Performs FMAX and VMAX calibrations. Afterward some scenes can be recorded to video with the new muscle parameters. Note that the parameter calibration requires specialised scenes, see the documentation for fmax_calibration() and vmax_calibration() for more information.

Parameters

save_dir (str) – The directory where output files and subdirectories will be created.
n_fmax (int) – The number of iterations for the FMAX calibration. Default 3.
n_vmax (int) – The number of iterations for the VMAX calibration. Default 20.
n_episodes_per_it (int) – The number of episodes for each VMAX iteration. Default 20.
n_episodes_video (int) – After calibration, this many episodes will be recorded to video using the new parameters.
lr_initial (float) – The initial learning rate for the VMAX iteration. Default 0.1.
lr_decay (float) – Decay factor after each VMAX iteration. Default 0.7.
fmax_scene (str) – The environment, by name, to use for the FMAX calibration.
vmax_scene (str) – The environment, by name, to use for the VMAX calibration.
video_scene (str) – The environment, by name, that will be used to record videos. If None, no video is recorded. Default None.

Returns

The new FMAX and VMAX parameters.

Return type

Tuple[np.ndarray, np.ndarray]

mimoActuation.muscle_testing.repeatability_test(save_dir, n_fmax=3, n_vmax=30, n_episodes_per_it=50, n_episodes_video=5, lr_initial=0.1, lr_decay=0.7, fmax_scene='MIMoMuscleStaticTest-v0', vmax_scene='MIMoVelocityMuscleTest-v0', video_scene=None, n_repeats=3)

Performs multiple full calibrations and compares the results against one another for repeatability.

Parameters

save_dir (str) – The directory where output files and subdirectories will be created.
n_fmax (int) – The number of iterations for the FMAX calibration. Default 3.
n_vmax (int) – The number of iterations for the VMAX calibration. Default 30.
n_episodes_per_it (int) – The number of episodes for each VMAX iteration.
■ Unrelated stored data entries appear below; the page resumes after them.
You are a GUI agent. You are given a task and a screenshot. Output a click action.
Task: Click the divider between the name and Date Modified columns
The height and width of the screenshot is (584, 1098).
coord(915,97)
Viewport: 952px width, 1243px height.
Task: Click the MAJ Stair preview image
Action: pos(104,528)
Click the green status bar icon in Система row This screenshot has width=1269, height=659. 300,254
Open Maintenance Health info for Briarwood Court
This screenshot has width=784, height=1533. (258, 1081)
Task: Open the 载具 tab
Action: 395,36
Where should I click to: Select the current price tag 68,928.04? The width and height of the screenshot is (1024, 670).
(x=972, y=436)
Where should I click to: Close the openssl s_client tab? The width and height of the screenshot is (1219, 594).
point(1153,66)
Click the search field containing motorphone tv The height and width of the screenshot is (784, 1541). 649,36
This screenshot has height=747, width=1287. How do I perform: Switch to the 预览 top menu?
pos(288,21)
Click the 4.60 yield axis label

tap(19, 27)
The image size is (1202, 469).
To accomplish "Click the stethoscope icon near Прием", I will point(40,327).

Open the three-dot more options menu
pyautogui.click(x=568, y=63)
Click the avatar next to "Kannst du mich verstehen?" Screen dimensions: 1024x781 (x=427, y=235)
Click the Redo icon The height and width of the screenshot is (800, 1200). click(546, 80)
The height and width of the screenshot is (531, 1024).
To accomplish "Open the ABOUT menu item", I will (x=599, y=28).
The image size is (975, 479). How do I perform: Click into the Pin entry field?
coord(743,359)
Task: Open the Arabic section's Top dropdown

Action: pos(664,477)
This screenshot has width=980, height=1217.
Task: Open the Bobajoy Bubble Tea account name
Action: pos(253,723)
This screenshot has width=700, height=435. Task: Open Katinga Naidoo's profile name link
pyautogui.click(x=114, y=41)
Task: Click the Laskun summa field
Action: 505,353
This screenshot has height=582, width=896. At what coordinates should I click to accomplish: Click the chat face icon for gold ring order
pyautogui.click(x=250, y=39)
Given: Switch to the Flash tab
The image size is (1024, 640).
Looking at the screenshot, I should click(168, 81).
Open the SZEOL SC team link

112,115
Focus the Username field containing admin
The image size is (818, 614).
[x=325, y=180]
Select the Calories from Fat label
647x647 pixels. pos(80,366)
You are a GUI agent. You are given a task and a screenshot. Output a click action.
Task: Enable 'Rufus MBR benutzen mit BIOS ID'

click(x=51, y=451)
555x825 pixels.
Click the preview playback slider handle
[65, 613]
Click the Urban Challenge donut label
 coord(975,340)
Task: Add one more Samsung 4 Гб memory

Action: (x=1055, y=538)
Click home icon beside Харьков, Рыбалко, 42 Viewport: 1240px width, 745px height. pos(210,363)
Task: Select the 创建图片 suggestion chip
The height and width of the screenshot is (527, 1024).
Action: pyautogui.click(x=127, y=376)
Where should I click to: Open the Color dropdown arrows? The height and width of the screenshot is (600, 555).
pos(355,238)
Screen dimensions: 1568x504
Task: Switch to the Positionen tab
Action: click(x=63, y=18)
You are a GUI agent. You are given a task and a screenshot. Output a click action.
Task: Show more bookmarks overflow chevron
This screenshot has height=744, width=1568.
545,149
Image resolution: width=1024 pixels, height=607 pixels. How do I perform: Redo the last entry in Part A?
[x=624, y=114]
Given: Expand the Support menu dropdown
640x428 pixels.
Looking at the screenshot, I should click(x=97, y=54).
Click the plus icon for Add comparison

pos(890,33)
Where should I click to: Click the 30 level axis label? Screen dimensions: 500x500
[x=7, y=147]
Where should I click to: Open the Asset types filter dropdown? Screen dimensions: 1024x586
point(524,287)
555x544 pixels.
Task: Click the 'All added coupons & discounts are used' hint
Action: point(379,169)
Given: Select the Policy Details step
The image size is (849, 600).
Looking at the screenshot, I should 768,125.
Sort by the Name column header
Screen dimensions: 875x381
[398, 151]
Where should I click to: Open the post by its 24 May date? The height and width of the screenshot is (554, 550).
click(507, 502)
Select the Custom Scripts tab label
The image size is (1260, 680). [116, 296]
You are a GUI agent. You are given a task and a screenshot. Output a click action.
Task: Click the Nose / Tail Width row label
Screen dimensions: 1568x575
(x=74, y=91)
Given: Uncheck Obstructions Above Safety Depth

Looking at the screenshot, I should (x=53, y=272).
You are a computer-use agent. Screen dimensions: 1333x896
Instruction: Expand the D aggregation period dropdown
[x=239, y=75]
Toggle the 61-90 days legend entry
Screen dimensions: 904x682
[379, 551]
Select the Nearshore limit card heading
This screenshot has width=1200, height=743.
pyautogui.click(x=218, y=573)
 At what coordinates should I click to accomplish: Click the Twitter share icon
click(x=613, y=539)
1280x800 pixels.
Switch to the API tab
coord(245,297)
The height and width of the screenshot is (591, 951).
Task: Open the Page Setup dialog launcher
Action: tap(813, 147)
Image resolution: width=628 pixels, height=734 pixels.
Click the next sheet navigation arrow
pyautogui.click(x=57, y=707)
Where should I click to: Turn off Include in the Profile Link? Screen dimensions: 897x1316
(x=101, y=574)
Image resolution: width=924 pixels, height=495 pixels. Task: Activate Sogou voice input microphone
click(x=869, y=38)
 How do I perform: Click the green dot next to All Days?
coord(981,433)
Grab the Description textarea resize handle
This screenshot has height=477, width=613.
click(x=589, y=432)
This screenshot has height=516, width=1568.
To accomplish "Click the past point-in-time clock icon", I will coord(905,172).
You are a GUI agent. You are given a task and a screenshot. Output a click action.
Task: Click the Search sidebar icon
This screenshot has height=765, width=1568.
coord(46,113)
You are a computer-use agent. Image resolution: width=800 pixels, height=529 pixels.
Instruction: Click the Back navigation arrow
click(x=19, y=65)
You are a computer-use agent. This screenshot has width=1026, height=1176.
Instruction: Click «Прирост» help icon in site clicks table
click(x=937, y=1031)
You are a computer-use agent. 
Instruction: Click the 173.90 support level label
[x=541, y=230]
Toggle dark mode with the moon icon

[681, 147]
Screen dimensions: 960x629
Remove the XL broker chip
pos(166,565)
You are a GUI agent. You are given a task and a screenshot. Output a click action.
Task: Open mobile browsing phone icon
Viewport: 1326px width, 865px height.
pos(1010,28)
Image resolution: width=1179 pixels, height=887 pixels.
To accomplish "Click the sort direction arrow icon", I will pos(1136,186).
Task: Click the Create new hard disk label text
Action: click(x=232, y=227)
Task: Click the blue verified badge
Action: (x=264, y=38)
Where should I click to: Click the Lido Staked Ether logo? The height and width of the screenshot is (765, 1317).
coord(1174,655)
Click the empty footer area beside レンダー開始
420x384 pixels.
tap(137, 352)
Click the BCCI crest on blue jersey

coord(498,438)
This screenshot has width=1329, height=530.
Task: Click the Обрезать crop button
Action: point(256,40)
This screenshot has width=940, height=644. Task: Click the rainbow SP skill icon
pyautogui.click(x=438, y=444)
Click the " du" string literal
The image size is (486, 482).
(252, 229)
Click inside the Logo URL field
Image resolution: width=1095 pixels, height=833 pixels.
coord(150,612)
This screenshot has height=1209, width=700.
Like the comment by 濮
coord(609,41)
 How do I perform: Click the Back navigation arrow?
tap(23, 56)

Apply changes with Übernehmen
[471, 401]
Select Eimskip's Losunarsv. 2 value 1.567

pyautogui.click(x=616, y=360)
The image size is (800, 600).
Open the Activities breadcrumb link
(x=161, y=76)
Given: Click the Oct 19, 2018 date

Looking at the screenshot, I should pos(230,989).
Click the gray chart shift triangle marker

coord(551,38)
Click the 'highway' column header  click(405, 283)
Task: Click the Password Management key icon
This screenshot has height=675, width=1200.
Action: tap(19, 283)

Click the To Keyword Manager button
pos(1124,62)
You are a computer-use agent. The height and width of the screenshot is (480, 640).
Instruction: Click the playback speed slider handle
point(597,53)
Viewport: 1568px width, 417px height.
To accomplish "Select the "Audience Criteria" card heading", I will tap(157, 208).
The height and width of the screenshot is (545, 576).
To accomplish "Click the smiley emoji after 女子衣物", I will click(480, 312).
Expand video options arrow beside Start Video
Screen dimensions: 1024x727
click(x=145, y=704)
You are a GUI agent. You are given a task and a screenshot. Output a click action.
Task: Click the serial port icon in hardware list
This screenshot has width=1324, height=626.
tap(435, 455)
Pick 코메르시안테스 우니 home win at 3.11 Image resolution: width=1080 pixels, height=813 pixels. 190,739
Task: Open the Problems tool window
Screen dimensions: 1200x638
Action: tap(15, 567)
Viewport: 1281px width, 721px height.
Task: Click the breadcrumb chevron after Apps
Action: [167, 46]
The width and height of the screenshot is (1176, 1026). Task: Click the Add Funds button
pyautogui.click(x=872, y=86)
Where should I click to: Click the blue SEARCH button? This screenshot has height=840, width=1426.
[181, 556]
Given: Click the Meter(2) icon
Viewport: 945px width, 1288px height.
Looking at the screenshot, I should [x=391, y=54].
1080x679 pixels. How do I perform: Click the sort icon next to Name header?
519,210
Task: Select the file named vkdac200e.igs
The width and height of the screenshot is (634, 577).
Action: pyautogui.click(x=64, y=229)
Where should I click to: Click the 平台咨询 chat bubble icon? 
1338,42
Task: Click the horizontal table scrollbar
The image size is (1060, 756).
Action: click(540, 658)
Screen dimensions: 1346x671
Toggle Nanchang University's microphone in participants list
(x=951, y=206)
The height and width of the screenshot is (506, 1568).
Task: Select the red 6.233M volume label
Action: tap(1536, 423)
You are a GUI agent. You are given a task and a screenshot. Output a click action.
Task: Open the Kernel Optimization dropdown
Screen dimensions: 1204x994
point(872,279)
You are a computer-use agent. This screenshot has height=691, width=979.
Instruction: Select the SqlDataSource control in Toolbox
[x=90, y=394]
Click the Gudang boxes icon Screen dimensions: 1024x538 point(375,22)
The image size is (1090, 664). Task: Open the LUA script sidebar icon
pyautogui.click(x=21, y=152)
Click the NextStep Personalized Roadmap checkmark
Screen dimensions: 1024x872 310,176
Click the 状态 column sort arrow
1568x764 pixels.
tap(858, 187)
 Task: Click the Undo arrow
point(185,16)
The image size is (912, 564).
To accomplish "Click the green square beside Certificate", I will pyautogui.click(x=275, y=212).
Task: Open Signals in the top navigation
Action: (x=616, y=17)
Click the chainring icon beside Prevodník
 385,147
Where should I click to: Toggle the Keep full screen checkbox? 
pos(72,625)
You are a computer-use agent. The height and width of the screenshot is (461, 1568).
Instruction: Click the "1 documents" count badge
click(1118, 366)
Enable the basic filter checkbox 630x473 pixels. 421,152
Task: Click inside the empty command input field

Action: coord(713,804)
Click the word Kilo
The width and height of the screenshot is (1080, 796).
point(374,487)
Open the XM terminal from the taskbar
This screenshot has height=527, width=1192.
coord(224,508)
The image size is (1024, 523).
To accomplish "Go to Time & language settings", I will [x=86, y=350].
Default 50.
n_episodes_video (int) – After calibration, this many episodes will be recorded to video using the new parameters.
lr_initial (float) – The initial learning rate for the VMAX iteration. Default 0.1.
lr_decay (float) – Decay factor after each VMAX iteration. Default 0.7.
fmax_scene (str) – The environment, by name, to use for the FMAX calibration.
vmax_scene (str) – The environment, by name, to use for the VMAX calibration.
video_scene (str) – The environment, by name, that will be used to record videos. If None, no video is recorded. Default None.
n_repeats (int) – The number of repetitions.

mimoActuation.muscle_testing.make_flfvfp_plots(): Creates a set of plots to show the FL, FV and FP curves.